Bell Aliant maintains significant capital investment requirements in the near-to-medium term in order to achieve its stated objective of reaching one million homes passed. DBRS believes there are strategic merits to accelerating the Company’s capex program in order to advance their position in an increasingly competitive environment. That said, an acceleration of investment would increase external funding requirements as DBRS expects the Company to generate negative free cash flow after dividends over the period of accelerated capital investment.

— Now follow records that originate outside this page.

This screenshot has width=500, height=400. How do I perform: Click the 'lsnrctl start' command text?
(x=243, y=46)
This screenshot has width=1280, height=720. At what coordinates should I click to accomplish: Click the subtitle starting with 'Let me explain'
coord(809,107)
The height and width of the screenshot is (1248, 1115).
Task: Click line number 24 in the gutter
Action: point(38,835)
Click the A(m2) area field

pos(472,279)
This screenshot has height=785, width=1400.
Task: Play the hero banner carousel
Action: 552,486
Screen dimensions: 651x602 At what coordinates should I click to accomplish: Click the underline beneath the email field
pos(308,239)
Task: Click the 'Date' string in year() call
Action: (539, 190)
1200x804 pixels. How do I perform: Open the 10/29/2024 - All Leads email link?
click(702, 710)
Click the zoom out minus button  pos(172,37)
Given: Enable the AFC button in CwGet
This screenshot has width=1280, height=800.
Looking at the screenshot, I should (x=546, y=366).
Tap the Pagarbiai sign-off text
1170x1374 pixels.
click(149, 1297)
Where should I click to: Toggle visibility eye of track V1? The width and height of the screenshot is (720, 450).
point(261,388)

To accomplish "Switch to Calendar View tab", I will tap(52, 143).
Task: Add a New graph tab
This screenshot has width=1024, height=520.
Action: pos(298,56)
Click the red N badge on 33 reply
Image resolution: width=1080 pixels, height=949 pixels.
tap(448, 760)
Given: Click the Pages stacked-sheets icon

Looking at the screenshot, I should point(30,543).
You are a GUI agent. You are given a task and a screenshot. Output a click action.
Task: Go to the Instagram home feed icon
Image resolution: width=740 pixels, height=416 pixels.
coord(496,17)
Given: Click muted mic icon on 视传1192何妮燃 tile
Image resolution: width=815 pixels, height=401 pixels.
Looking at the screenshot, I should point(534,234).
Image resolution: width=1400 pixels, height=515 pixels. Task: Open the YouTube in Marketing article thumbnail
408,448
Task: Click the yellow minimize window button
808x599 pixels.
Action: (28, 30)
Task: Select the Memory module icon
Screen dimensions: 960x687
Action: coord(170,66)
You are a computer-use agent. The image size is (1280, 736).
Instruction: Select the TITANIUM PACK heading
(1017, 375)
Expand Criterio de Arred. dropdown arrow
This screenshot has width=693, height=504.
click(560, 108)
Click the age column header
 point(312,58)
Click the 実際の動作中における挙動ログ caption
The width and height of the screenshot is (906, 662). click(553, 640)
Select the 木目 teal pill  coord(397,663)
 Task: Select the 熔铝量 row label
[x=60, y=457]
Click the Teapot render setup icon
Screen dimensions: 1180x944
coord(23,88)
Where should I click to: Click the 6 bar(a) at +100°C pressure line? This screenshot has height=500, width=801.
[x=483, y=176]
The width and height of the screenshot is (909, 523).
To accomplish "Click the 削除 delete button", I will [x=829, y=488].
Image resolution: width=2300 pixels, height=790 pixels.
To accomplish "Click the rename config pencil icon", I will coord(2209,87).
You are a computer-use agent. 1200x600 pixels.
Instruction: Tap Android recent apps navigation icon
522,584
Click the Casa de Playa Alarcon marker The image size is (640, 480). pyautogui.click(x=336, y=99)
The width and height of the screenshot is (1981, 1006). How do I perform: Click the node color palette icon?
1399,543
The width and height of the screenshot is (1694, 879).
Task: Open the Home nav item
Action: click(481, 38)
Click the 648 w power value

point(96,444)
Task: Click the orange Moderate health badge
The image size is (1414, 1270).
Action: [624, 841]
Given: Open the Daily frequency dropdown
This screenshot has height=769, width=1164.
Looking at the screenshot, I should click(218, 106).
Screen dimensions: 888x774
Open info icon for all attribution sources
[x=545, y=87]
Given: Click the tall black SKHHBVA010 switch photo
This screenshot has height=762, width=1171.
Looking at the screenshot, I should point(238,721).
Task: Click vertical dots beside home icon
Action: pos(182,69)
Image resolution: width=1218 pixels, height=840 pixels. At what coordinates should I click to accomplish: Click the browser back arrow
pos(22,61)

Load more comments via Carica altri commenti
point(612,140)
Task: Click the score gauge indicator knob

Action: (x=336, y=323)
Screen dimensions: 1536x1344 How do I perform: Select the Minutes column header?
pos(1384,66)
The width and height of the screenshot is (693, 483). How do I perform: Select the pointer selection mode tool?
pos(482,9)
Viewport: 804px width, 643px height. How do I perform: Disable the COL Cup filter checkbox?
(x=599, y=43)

In its review, DBRS will focus on Bell Aliant’s prospects for penetration growth in the new business lines, size/pace of capital program and overall financing requirements in light of Management’s commitment to its dividend. DBRS will also reassess the competitive environment, including pricing strategies and the threat of product innovation. DBRS will aim to complete its assessment and resolve the Under Review status within the next month.
In terms of short-term debt, Bell Aliant’s Commercial Paper rating of R-1(low) reflected the Company’s superior liquidity strength as entities with a long-term rating of BBB (high) are typically coupled with a short-term rating of R-2 (high). As part of our assessment of the future capital program and financing requirements, DBRS will also review the appropriateness of having a Commercial Paper rating on Bell Aliant that exceeds the standard mapping.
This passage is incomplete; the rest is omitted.